嶋津 僕は2015年に世界の英語教員免許であるCELTAというケンブリッジ英語教員資格を取得したのですが、その際に日本で導入され始めたアクティブラーニングの授業を行いたいと言ったら、「そもそもアクティブラーニングではない授業はない」と言われました。生徒が主体となる学習者中心主義の授業が当たり前ということです。そのような経験から、アクティブではない授業は授業ではない、単なる教員による知識を一方的に伝える講義に過ぎないと思うようになりました。
髙木 日本の場合、これまでの歴史もありますし、先生方や学習者自身も発想の転換をしないといけないということで、文部科学省はあえて強調するという意味も含め、アクティブラーニングという言葉を使っている側面もあると思います。
木村 「アクティブラーニングは知識+経験+省察によって成り立つものである」という共通理解が、改めて必要かもしれませんね。アクティブラーニングという言葉に踊らされ行っているような授業も見たことがありますから。それではアクティブラーニングにもならないし、従来型の知識注入型の教育にもなりません。どういう点を重視すべきだと思いますか。
嶋津 生徒は自分が探究したい、解決したいという問題を自分でセットすることが一番大事かと思います。教員の役割は、いかに物事を教えずに生徒から引き出すか、「質問力」が問われると思います。教えるのは簡単ですが、質問するのは難しいものです。
髙木 アクティブラーニングというとペア、グループなどによる協働学習を連想しがちですが、まず形態にとらわれすぎないことですね。また、今までは知識を一方的に教えていましたが、課題解決にいたるプロセスが非常に大事だと思います。

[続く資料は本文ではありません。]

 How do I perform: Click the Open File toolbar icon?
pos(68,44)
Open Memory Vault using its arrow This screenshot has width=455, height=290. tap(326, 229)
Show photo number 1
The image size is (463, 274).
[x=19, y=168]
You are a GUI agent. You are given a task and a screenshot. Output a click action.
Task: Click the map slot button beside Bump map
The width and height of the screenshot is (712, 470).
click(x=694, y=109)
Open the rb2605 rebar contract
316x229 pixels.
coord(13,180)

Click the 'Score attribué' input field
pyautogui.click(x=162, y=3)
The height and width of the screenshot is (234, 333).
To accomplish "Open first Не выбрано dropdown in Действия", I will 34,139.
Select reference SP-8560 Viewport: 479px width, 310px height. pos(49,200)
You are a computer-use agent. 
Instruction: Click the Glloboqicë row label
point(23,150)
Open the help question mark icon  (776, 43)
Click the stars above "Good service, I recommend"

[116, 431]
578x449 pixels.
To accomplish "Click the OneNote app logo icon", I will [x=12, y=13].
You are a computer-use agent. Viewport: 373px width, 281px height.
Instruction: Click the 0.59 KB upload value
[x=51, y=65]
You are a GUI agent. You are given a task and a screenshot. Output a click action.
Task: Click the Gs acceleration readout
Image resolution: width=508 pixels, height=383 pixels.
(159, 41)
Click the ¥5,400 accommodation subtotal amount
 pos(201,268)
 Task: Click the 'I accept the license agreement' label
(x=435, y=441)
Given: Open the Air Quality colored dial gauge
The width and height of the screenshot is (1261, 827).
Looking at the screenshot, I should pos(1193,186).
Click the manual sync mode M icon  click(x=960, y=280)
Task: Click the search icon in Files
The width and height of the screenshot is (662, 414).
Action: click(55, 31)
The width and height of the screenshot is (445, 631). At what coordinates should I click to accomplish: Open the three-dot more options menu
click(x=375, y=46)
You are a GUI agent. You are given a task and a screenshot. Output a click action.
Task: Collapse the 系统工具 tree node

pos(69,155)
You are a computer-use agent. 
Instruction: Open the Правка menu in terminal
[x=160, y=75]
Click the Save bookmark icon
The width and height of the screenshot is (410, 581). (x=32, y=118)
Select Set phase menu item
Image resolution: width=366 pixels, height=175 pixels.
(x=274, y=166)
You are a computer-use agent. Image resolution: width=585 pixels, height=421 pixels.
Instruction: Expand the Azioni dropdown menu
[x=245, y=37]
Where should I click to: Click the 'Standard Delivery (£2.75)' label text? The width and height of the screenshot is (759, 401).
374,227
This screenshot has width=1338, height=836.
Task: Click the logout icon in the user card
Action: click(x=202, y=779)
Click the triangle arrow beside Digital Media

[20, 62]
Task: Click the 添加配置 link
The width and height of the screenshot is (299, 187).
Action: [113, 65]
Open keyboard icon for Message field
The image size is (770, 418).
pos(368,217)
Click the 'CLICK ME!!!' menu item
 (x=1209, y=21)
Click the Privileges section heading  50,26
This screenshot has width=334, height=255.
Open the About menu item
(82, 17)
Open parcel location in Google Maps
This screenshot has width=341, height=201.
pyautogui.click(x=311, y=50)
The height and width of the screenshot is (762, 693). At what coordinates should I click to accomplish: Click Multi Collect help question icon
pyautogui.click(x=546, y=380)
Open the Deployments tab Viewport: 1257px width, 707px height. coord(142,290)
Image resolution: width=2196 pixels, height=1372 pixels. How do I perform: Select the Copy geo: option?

木村 教員の意識が変わらなければならないし、学習は学習者が中心となって課題解決に当たるという姿勢への共通理解が高まらないといけないということですね。アクティブラーニング研究の第一人者である溝上慎一教授(京都大学)は、学習の「外化」(具体化)の重要性を特に強調されています。アクティブラーニングに象徴される学習中心主義の教育は、あえて一つフォーカスするとしたら、「外化」を通しての課題解決能力の育成ということでしょう。知識理解中心の従来型の教育との差が、ここに出ていると思います。